** start PROVIDED PASSAGE **
The problem with blindly using biodiversity databases

I agree with this completely. I have worked with a lot of scientifically rigorous data that also had plenty of issues. How we choose to use data and the assumptions we make is an important part of using any data.

It is also important to point out that sometimes you just have to use data that you know has issues because like it or not, it is the best available data. You just need to be clear about your assumptions and identify those issues and risks clearly and plainly. I go by the view that folks can disagree with the the data used if they like, but they then need to step up and identify better data. If they cannot, then its irrelevant because you cannot always wait for perfect data to make decisions.


That paper itself appears to be deeply flawed. As noted by Rod Page, they count synonyms and specimens undetermined beyond genus as “incorrectly named”, don’t state clearly what “wrong” means beyond that, and most fundamentally, don’t provide the data so anyone else can check.

They also cite the revision of Aframomum that is the source of the correct names as being from 2014, when in fact it wasn’t published until three years after this paper, in 2018. Even then it was published in a small-run print-only format, so many herbaria probably still have not updated.

The paper provides zero evidence of widespread misidentification in museum collections. It certainly does happen, but as someone who works at one, it’s at nowhere near the level that it does on iNat. One of the advantages of this and similar sites is that it can maintain consistent nomenclature, which museums have a hard time doing. But having tree heliotrope listed under the name Tournefortia argentea instead of Heliotropium arborea is not “mistaken identity”.


Thanks! The discussion comments under Rod Page’s blogpost are interesting too. Still looking for an apples-to-apples comparison to some of the ID quality metrics that kueda posted back in 2019…

I saw some data from iNat that said the ID’s were decent (70%?). I looked for it after reading this, but I could not find it. I remember using the link to counter someone who said iNat data were poor.


I’m not sure how you can do an apples to apples. One concern is how do you classify the digital platform observations that may or may not be wrong, ie their identity cant conclusively be confirmed.
** end PROVIDED PASSAGE **
** start ENTRIES PROVIDED **
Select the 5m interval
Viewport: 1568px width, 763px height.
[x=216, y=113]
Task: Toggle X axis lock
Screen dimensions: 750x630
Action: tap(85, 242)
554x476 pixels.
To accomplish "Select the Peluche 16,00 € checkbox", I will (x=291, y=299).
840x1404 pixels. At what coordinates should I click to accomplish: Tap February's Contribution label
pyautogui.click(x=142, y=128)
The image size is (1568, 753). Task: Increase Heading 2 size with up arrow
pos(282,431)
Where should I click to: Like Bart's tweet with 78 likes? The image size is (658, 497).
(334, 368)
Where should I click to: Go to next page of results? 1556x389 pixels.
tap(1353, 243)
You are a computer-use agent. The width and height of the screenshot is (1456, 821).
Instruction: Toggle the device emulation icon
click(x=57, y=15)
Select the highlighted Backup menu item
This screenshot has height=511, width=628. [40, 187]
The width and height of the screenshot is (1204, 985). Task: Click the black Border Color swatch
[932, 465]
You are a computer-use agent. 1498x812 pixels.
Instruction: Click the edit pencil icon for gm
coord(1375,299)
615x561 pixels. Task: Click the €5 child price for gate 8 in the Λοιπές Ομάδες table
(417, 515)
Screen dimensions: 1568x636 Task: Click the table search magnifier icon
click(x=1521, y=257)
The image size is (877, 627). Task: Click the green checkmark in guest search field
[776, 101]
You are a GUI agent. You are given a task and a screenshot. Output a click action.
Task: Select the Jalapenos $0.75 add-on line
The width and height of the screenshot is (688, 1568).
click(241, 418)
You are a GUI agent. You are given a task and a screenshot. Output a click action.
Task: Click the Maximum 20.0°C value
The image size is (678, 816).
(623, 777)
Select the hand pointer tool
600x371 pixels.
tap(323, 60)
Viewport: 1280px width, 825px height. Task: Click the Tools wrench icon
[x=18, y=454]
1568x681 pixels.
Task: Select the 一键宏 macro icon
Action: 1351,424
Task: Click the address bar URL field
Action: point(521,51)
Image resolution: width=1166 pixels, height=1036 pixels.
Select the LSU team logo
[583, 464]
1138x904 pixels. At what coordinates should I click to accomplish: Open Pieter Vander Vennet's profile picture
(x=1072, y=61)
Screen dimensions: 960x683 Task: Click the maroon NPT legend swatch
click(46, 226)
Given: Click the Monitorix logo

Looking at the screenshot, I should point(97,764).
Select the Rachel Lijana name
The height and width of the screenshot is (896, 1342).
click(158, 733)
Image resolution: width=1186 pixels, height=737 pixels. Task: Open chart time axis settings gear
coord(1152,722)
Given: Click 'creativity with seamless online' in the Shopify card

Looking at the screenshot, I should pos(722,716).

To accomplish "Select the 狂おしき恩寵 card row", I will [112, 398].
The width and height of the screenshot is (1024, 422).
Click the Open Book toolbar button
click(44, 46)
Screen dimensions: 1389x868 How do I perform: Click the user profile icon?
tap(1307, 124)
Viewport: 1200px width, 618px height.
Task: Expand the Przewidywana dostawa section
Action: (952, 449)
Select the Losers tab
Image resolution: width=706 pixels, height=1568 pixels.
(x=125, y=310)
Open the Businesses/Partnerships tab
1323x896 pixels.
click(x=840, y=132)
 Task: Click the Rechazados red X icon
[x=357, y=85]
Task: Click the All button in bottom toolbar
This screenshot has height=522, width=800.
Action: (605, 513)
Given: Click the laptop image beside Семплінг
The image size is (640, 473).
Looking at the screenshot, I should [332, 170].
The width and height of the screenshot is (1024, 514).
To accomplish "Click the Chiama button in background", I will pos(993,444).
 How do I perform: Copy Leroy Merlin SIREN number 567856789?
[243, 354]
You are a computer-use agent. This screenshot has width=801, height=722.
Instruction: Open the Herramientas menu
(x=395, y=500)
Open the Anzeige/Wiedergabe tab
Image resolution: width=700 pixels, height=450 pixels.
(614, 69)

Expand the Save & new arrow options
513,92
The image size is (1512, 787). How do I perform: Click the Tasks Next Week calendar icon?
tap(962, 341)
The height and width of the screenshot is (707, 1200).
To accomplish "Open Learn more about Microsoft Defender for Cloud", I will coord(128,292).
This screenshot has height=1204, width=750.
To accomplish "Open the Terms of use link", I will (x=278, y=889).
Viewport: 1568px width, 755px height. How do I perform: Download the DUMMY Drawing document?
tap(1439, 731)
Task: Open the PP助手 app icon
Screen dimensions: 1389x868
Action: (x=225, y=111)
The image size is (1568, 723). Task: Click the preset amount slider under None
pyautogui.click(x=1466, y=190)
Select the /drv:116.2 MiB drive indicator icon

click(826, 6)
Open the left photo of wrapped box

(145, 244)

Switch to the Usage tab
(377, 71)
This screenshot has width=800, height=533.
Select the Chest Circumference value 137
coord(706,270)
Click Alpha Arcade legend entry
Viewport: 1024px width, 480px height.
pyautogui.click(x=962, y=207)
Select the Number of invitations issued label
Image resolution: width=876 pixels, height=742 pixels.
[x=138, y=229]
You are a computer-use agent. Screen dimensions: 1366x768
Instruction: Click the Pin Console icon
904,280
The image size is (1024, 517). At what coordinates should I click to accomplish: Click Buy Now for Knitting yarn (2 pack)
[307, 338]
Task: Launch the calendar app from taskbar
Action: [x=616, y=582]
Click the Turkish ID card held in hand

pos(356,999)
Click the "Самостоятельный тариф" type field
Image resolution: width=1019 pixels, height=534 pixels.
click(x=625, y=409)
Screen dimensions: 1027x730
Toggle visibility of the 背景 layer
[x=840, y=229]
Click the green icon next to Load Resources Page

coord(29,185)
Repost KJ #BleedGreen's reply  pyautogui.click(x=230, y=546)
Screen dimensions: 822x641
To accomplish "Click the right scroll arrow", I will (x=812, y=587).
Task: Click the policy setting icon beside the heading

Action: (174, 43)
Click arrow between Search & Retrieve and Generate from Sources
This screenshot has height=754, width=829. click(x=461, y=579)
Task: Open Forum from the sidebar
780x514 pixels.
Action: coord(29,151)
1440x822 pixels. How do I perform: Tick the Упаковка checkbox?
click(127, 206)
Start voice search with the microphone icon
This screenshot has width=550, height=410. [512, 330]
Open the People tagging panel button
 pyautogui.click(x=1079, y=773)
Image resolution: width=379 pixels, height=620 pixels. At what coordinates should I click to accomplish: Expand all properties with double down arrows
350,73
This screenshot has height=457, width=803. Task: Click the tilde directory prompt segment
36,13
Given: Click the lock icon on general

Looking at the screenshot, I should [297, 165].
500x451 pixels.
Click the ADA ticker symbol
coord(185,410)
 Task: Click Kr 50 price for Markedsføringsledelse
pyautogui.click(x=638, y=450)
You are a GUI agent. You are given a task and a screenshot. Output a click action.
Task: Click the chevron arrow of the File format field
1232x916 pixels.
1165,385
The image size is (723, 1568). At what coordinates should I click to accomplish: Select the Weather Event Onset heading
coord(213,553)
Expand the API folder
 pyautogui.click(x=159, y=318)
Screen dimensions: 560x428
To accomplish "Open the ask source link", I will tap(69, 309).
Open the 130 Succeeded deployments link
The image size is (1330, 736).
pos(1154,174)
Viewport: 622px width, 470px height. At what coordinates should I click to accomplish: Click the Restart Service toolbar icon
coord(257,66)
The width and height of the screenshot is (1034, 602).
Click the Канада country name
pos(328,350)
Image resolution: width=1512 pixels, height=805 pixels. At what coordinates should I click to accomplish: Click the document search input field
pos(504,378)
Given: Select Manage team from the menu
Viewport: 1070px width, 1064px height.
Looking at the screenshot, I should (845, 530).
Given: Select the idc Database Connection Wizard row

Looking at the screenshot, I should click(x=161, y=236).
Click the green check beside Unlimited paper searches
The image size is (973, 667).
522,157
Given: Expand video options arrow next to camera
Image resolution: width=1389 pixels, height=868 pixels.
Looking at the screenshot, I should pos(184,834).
** end ENTRIES PROVIDED **
■ WHAT YOU WILL DO
1 – Decide whether each statement agrees with the forum thread on biodiversity databases, answering yes or no and quoting the words of the thread that settle it. (a) The revision of Aframomum was published in 2018. (b) The poster who works at a museum says misidentification in museum collections happens at about the same level as on iNat. (c) The thread holds that decisions should wait until perfect data are available.
2 – Carry on the forum thread on biodiversity databases, writing the next part after its final post.

■ THE RESPONSES
1 –
(a) Yes: "in fact it wasn’t published until three years after this paper, in 2018."
(b) No: "it’s at nowhere near the level that it does on iNat."
(c) No: "you cannot always wait for perfect data to make decisions."

2 –
I’ve seen at least 1 study where all those got called wrongly identified and the study conclusion was thus the ID quality was poorer on digital platforms. I remember being provoked by the study claiming a high error rate on birds on inat which are one of the easiest groups to identify. But likewise I can’t find that thread here.


In the link posted above by @kiwifergus Kueda states :

“accuracy varies considerably by taxon, from 91% accurate in birds to 65% accurate in insects”.

Making the latter part bold, as there are 90000 or so species of insect in N.America but only 2000 or so bird species, so, arguably the 65% accuracy is the more relevant end of the benchmark. This is in a N.American context I think also(?), so likely less accuracy in most other locations.

Meanwhile I´ve seen the museum comment raised by @fffffffff and @dianastuder repeated many times elsewhere - but as far as I saw when I last looked into this, it just seemed to stem from an anecdotal comment/supposition …its not in connection with any actual figures. In the link posted above by @tiwane the only mention of museum quality seems to be in an offhand comment by TonyRebelo.

I struggle to believe any respectable museum insect collection would have a comparable 65% accuracy.

Not that I think iNat is doing a bad job! Its clear its come on leaps and bounds in UK obs this last year. But, there does seem to be a bit of an echo chamber around some of these stats and statements on the forum…which is problematic.


Highly doubt birds have high error rate, there’re 10 people checking each bird observation.

@sbushes well, links were posted before, personally I’m not good enough in saving them, though I tought it all was at least about RG observattions, there’re far less mistakes in those, if we could eliminate blind agreeing it’ll be up to 90% of true ids (complex groups will always lead to mistakes, plus most iNat obs don’t have a specimen itself, unlike museums).


The Kueda link stats are with regard to RG data.

I’m sure I dug through the links to the museum/herbarium accuracy comments previously… it just ended up at a single anecdote that has been regurgitated over and over since then in a way similar to this thread. I don’t believe there was ever a solid source, though it would be great to see one / be proved wrong.

The idea that iNaturalist accuracy will compare to museum accuracy seems conceptually doomed from the outset to me. At least in the UK, something like the Natural History Museum has the largest collection - with the bulk of our type specimens and the bulk of our taxonomists. These are literally the people making the keys and staking out the information we are using to make IDs here! It seems really counterintuitive to think that iNaturalist accuracy could be likely equivalent to museum collection accuracy in its current design.
In taxa where we have experts such as those from the NHM engaged on iNaturalist - like Tachinidae - we have similar accuracy, sure. In taxa like millipedes, where we have almost nobody active, we seem to have very little accuracy. It’s just inevitably going to be patchier.


If you want a weighted average, I think it would be better to do it based on number of posts of birds : insects rather than number of species in the continent. That should give you a measure of accuracy on iNaturalist, rather than a measure of how easily bird photos are identified compared to insects, as the insects photographed will be biassed towards the big eye-catching ones, whereas most of the 90000 species will be inconspicuous flies, parasitic wasps and beetles which will be unidentifiable without photos taken down a microscope.


That’s exactly the point. Why should we accept any part of the study as valid when demonstrably and easily disproven stats like claiming a 10 percent error rate on birds are included.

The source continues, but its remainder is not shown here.